Compare historical baseball players across any era using the Lahman database. Rank players by configurable weighted stats with era-adjusted z-scores.
- Batter and Pitcher rankings with separate stat sets
- Era-adjusted z-scores so players from different eras are compared fairly
- Configurable stat weights - choose which stats matter and how much
- Position filtering for batters (C, 1B, 2B, 3B, SS, LF, CF, RF, OF, DH)
- Year range selection from 1871 to 2025
- Minimum qualification thresholds (plate appearances / innings pitched)
-
Install dependencies:
pip install -r requirements.txt
-
Build the database (uses the CSV files already in the repo):
python scripts/build_db.py
-
Run the app:
streamlit run app.py
For each stat in each season, a z-score is computed: z = (player_value - league_mean) / league_std_dev. This normalizes stats across eras so a .300 BA in the dead-ball era is valued differently than in the steroid era.
When aggregating across seasons, z-scores are weighted by plate appearances (batters) or innings pitched (pitchers).
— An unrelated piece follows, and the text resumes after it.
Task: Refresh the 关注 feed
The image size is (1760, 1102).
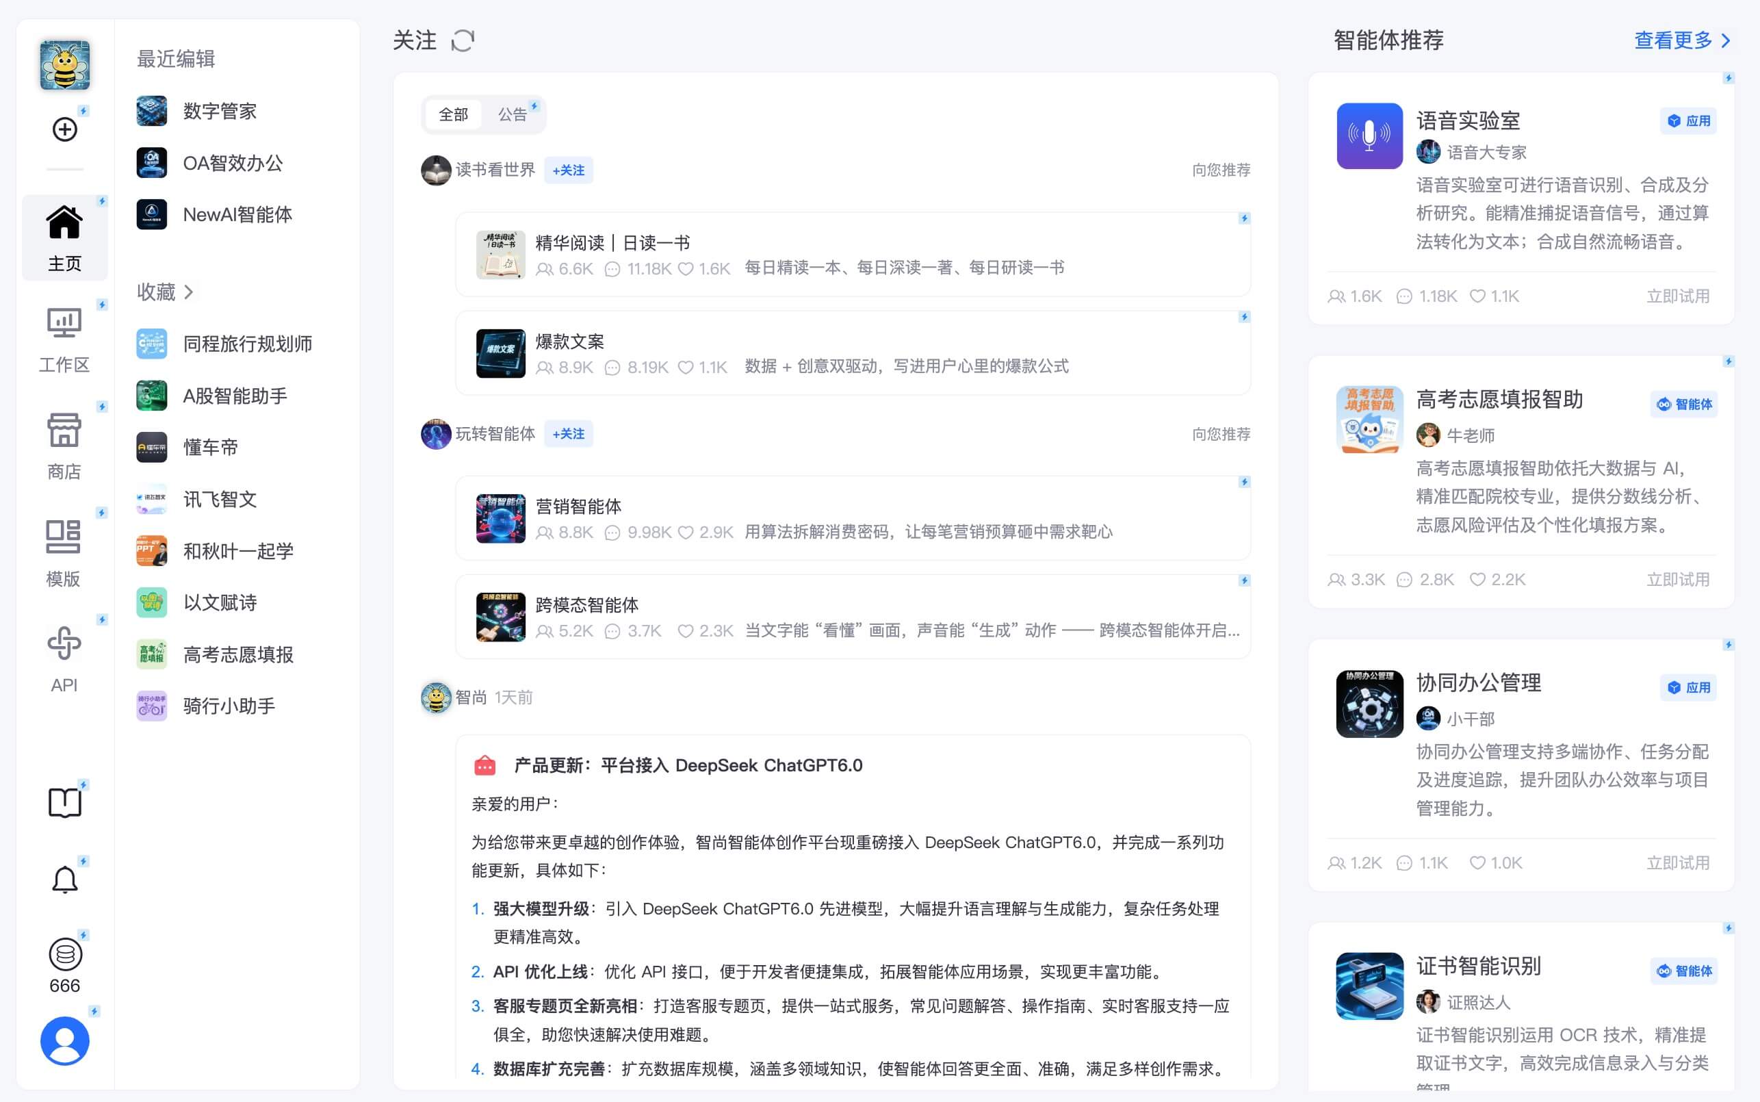Action: point(463,40)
The final composite score is a weighted average of selected z-scores based on user-configured weights.
Lahman Baseball Database - complete batting, pitching, and fielding statistics from 1871 to 2025.
Deploy for free on Streamlit Community Cloud:
- Push this repo to GitHub
- Connect the repo in Streamlit Cloud
- Set entry point to
app.py - The build script runs automatically if configured as a setup command
- Python with Streamlit for the web UI
- SQLite for the database (built from Lahman CSVs)
- pandas for data manipulation and z-score computation